Technology Time: Jet Packs
We’ve probably all seen it. The vintage, iconic images from the fifties and sixties showing the people of the future flying around using “rocket belts” “rocket packs” or “jet packs”, depending on when and who was talking about it. Take this snippet from a January 1969 issue of Popular Mechanics magazine:
“….the average commuter may, at last, have the long-awaited individual commuting vehicle that would whisk him from his front porch to his office entrance in minutes….”
Big claims, and sadly, ones that failed to come true… Until now:
The Martin Jetpack by New Zealand’s Martin Aircraft is the closest thing to bringing my childhood fantasies to life. If I place an order now and put down a 10 percent deposit, it could be mine in 12 months. The problem is coming up with the other 90 percent. No license is required to fly this in the U.S., though regulations may differ in other countries.
The jetpack itself is 5 feet tall and 5.5 feet wide and made of a carbon fiber composite with a pinch of Kevlar for the rotor. It uses regular gasoline and will travel a grand distance of 31.5 miles at a maximum speed of 63 mph, which should comfortably take you from home to office (and back) in a jiffy, and with a lot of noise.
Yes, you heard right, the jet pack has finally progressed from being a mere pipe dream to becoming a consumer-purchasable item. If you have $90,000 dollars, by next year, you could be flying around in your own personal jet pack.

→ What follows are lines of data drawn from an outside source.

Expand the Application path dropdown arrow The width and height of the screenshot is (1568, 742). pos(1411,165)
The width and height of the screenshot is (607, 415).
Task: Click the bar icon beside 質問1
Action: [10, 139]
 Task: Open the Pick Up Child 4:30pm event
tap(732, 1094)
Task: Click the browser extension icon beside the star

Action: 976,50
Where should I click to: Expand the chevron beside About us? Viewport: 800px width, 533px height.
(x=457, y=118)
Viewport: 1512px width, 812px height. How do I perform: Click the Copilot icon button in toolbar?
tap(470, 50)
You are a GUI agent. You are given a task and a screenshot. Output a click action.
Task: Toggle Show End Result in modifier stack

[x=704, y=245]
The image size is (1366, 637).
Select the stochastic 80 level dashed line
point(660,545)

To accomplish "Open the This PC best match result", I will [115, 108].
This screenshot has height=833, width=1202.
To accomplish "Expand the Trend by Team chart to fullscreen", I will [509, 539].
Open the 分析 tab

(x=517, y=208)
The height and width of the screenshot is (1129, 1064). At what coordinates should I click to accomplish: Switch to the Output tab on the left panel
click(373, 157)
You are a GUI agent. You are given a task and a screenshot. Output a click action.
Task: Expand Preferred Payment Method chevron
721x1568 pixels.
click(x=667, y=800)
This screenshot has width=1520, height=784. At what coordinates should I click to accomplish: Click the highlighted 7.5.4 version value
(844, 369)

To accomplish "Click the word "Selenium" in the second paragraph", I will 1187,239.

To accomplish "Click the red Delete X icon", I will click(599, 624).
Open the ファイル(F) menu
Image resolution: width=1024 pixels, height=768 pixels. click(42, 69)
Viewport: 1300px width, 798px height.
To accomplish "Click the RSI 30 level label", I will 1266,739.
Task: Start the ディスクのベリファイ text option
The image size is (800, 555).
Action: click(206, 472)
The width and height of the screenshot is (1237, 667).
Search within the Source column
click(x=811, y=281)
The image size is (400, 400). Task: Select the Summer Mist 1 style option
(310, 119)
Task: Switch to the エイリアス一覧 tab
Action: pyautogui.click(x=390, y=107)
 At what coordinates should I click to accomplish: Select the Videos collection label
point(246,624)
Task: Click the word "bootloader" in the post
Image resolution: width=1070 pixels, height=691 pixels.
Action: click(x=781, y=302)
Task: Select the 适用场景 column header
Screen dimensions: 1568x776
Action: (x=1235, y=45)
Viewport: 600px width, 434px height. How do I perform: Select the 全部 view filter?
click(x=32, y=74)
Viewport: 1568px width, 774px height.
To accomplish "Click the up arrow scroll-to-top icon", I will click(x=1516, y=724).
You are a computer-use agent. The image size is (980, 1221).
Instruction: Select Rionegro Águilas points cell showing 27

How this impacts the technology of the future: While this type of technology is excessively cool, I don’t envision this being all that useful for most of us civilians. While it could have very specific purposes for certain jobs (imagine being a window washer and being able to use a jet pack instead of the rope and pulley system) by and large, it’s basically a toy. The eventual development of the hover technology in the stories will make turbine-driven devices such as the jet pack now for sale obsolete. With hovercars, hovertrains, and the PODS, transportation is pretty much covered, and any type of “hover pack” would be used solely for entertainment and leisure.